Data records START
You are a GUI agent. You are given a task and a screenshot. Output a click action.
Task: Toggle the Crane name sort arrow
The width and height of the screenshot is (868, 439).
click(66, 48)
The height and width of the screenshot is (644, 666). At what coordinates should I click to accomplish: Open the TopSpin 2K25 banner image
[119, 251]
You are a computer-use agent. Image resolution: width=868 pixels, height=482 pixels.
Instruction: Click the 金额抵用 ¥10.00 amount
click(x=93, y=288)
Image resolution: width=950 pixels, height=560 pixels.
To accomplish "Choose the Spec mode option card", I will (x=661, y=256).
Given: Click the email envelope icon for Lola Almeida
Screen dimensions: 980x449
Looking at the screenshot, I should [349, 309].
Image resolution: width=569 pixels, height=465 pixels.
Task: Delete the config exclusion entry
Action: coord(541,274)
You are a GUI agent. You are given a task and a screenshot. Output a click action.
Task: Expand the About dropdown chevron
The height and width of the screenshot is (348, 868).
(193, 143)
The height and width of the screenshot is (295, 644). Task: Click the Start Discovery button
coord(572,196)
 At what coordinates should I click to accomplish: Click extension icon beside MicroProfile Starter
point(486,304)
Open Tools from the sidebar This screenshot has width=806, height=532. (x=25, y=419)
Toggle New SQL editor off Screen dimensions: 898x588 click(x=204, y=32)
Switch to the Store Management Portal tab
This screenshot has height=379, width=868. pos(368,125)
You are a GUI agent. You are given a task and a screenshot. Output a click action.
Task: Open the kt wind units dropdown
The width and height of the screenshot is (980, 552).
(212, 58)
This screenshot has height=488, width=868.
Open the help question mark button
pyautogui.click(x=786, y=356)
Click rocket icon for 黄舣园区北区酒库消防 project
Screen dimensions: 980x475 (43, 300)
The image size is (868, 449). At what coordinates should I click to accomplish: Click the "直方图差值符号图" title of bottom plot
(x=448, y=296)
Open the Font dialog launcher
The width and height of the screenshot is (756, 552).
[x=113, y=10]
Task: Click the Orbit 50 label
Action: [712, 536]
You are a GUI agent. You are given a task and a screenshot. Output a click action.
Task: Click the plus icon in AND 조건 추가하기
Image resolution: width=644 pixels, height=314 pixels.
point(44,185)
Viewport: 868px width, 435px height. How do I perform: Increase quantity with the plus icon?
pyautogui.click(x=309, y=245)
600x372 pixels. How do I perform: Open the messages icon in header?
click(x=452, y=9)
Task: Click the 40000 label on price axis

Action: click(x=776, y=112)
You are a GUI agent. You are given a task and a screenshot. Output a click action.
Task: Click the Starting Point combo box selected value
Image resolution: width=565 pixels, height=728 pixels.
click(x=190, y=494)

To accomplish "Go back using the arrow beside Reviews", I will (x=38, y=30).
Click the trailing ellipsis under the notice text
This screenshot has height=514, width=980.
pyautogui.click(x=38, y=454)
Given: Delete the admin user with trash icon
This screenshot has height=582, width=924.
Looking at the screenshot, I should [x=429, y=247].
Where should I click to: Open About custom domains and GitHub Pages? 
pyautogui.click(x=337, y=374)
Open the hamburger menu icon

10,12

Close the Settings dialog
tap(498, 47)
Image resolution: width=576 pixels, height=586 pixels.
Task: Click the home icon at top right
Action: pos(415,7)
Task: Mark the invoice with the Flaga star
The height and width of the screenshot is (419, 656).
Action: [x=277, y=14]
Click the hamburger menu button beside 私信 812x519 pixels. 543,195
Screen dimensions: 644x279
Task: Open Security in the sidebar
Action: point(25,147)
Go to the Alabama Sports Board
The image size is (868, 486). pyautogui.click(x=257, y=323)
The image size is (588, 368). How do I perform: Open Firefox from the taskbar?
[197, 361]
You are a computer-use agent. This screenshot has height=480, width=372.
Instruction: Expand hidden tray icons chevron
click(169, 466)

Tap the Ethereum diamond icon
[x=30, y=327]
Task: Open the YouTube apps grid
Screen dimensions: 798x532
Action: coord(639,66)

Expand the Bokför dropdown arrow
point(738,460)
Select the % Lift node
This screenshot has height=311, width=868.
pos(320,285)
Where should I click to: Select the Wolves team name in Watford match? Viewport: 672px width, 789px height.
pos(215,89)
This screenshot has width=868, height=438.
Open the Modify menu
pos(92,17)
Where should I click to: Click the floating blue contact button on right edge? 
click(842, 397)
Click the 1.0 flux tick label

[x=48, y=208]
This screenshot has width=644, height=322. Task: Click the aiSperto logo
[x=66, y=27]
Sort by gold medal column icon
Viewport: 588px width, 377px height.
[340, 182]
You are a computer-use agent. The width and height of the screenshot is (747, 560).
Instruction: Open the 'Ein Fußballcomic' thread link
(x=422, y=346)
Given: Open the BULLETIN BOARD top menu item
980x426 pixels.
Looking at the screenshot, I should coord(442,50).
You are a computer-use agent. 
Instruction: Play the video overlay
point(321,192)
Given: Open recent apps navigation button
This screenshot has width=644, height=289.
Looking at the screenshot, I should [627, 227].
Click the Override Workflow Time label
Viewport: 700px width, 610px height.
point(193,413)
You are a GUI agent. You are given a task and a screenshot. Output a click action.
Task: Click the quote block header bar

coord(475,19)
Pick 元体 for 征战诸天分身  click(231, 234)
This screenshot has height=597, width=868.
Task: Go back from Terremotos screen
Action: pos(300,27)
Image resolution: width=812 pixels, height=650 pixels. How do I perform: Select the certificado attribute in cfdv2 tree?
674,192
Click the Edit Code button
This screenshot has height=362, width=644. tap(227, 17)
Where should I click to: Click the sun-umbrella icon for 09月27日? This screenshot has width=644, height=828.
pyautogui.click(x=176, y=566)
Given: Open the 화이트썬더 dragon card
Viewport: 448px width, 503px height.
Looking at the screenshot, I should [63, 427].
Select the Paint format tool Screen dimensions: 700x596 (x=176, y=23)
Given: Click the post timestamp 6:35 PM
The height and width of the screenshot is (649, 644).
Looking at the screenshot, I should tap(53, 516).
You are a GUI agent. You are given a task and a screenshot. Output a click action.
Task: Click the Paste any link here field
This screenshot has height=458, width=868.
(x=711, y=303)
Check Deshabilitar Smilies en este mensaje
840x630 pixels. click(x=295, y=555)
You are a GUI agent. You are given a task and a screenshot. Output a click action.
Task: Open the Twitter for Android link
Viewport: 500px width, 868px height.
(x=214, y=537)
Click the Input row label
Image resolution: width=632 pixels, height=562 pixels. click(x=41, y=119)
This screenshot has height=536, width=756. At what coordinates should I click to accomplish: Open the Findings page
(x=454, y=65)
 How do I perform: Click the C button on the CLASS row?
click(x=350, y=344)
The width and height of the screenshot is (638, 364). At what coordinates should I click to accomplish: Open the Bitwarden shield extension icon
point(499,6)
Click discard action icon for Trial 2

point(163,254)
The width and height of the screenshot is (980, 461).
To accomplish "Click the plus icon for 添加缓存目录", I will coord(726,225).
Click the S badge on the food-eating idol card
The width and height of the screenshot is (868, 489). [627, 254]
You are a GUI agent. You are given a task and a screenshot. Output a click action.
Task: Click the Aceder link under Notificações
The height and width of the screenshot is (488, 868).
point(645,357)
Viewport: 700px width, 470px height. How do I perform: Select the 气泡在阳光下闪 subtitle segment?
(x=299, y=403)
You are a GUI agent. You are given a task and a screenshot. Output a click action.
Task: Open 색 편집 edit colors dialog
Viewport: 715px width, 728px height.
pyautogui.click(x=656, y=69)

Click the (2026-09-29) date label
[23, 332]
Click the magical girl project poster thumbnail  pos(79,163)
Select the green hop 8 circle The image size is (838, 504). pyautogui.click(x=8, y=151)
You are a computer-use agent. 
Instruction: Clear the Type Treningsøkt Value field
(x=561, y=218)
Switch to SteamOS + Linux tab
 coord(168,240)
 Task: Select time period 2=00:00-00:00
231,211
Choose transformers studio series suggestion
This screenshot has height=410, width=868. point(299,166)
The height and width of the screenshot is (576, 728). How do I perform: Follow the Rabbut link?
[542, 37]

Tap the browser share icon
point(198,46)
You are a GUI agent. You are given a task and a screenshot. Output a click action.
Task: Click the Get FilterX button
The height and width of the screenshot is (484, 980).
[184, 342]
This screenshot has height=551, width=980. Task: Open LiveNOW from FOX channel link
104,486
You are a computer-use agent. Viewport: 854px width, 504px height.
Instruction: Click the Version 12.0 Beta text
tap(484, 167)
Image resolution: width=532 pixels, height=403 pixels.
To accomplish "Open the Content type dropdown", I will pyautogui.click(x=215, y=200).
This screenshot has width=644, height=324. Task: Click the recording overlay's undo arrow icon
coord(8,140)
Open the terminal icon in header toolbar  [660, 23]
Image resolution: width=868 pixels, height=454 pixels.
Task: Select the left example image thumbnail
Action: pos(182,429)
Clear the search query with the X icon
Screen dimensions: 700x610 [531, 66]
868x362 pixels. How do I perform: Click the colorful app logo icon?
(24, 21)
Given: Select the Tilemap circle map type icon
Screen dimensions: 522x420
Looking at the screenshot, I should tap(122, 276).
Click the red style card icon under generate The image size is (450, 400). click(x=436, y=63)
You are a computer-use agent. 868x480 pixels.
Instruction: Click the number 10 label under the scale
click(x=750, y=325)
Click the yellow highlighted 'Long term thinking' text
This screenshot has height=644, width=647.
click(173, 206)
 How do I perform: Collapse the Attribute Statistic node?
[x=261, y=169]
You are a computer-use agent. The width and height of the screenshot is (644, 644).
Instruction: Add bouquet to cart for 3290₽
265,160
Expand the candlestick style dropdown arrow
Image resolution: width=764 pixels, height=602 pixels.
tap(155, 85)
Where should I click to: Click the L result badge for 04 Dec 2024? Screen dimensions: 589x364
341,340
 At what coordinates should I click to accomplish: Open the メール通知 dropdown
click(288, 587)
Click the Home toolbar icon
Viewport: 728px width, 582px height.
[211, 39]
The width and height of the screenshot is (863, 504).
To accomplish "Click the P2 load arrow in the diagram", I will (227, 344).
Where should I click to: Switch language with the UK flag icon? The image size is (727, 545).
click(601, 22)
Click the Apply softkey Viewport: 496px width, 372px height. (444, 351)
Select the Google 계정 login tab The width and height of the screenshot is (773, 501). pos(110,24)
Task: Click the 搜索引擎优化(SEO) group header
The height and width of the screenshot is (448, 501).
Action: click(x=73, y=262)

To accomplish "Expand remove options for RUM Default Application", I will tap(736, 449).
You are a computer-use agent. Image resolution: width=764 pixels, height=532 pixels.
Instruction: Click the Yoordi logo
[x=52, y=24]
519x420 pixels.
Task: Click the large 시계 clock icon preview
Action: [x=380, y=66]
Data records END
▸ **What the task asks**
Check each line of the listing for "apps", and copy the ones that hold it.

▸ **The answer**
Task: Open the YouTube apps grid
Given: Open recent apps navigation button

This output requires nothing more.